Teresa retomó la tradición culinaria de sus ancestros para ensayar una sofisticada industria que ya casi es una marca en Neuquén.
Gustavo Haltrich, abuelo de Teresa, era repostero en Transilvania. Un país boscoso enclavado en el centro de Rumania y abrazado por los montes Cárpatos. Allí, en la ciudad de Bräd, Gustavo trabajaba con su esposa, María Bajtos. El creaba en la cuadra todo tipo de dulzuras y ella atendía detrás del mostrador de la pastelería.
Este oficio y esta modalidad de trabajo fueron transmitidos de generación en generación y trasportados a la Patagonia en la década del 30. Pero antes de que esto ocurriera, el matrimonio Haltrich tuvo a sus hijos: Rolando, Elena y Matilde, quienes eran muy pequeños cuando conocieron los horrores de la Primera Guerra Mundial. María recordará toda su vida el pánico que les causaban los bombardeos, las corridas, el vértigo que trajo el cambio total de vida tras el conflicto armado.
Durante ese tiempo oscuro el próspero negocio de la familia Haltrich tambaleó debido a las dificultades que tenía para conseguir las materias primas para la elaboración de sus productos. La economía del continente se complicó y miles y miles de europeos tomaron la decisión de alejarse para siempre de aquel sórdido mundo.

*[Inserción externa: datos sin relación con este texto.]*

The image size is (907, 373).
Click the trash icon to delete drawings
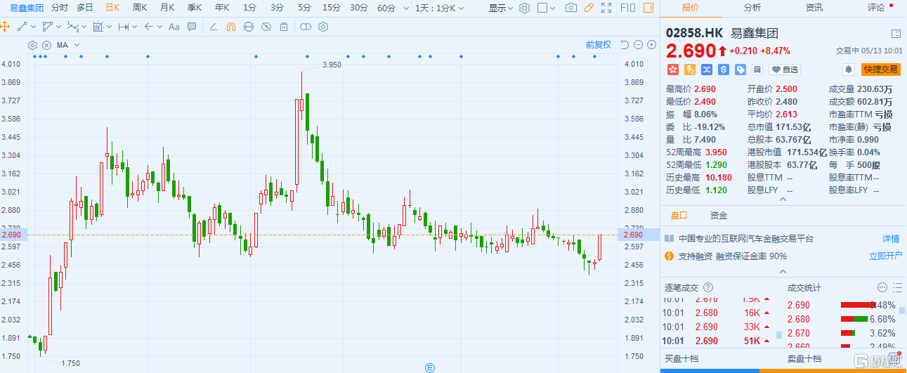[284, 27]
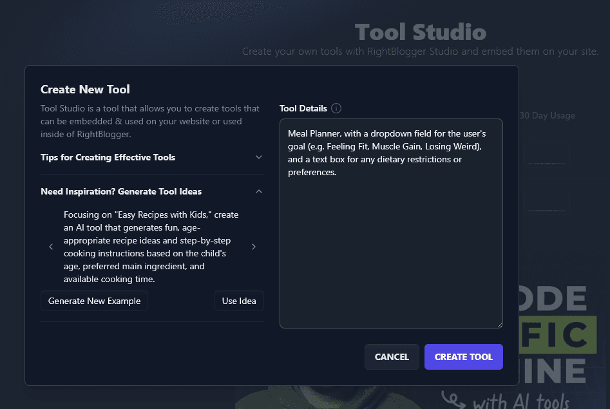Dismiss the dialog with CANCEL
Viewport: 610px width, 409px height.
[x=392, y=356]
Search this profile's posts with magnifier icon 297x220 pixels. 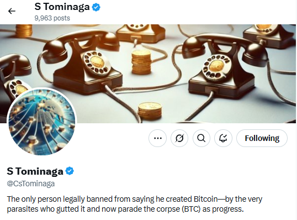(x=201, y=138)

El matrimonio Haltrich llegó a la Argentina poco tiempo después de finalizada la guerra. Nunca contaron por qué eligieron este lugar. No conocían a nadie aquí, mucho menos el idioma. Sus descendientes imaginan que los sedujo la paz de un país que, además, tenía una economía en expansión y una sociedad cosmopolita.

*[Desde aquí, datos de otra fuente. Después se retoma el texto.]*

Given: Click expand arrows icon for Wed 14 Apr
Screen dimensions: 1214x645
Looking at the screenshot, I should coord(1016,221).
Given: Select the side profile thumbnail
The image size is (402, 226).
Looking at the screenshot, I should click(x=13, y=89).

La familia se estableció en Buenos Aires. Gustavo fue contratado como empleado de la prestigiosa confitería del Jockey Club, mientras su esposa y sus hijos se adaptaban al nuevo mundo. Rolando, padre de Teresa, tenía entonces 11 ó 12 años y, durante la temporada que pasó en la capital, disfrutó de la ciudad. Con las pocas monedas que atesoraba en sus bolsillos, sacaba su entrada en la ubicación más barata del Teatro Colón y no se perdía ninguno de los conciertos gratuitos que se hacían en Parque Centenario.
Rolando, por ser el único hijo varón, aprendió el oficio de sus antepasados. Desde muy pequeño reveló una gran sensibilidad artística. En Buenos Aires, asistió a clases de pintura y dibujo, mientras entrenaba sus manos para la repostería.

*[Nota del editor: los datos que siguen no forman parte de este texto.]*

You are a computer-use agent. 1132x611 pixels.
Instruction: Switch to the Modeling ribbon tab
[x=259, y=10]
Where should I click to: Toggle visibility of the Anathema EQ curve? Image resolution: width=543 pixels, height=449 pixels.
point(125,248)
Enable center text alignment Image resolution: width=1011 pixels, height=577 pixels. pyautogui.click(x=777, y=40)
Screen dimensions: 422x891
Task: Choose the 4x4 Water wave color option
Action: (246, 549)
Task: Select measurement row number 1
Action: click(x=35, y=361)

Luego de unos años, la familia decidió mudarse a Bahía Blanca. Allí Gustavo Haltrich pudo trabajar de modo independiente. Pero la suerte no los acompañó en esta escala. El matrimonio perdió allí a sus dos hijas y todos sus ahorros en el intento por salvarlas. Enfermaron de tuberculosis, en un tiempo de inestabilidad económica.
 Pero el dolor no les quitó los sueños. Encontraron un nuevo destino, Neuquén capital. Este territorio representaba el fin de las vías del tren, pero también el comienzo de un misterio, la Patagonia.

 Dulce sur

El Alto Valle de Río Negro y Neuquén nacía al mundo. Fue durante la década del 30 que pasó del ciclo de la alfalfa al de la fruticultura y la producción del Valle avanzaba en la conquista de mercados.
Gustavo y su hijo Rolando nunca contaron por qué decidieron esta mudanza. Teresa imagina que, al estar en permanente contacto con la gente, estaban informados y seguro algún cliente o algún proveedor les habló de esta zona del país.
Poco antes de emprender el viaje hacia el sur, el matrimonio se separó. María resolvió partir a Buenos Aires y los hombres de la familia se lanzaron a su aventura en este naciente valle.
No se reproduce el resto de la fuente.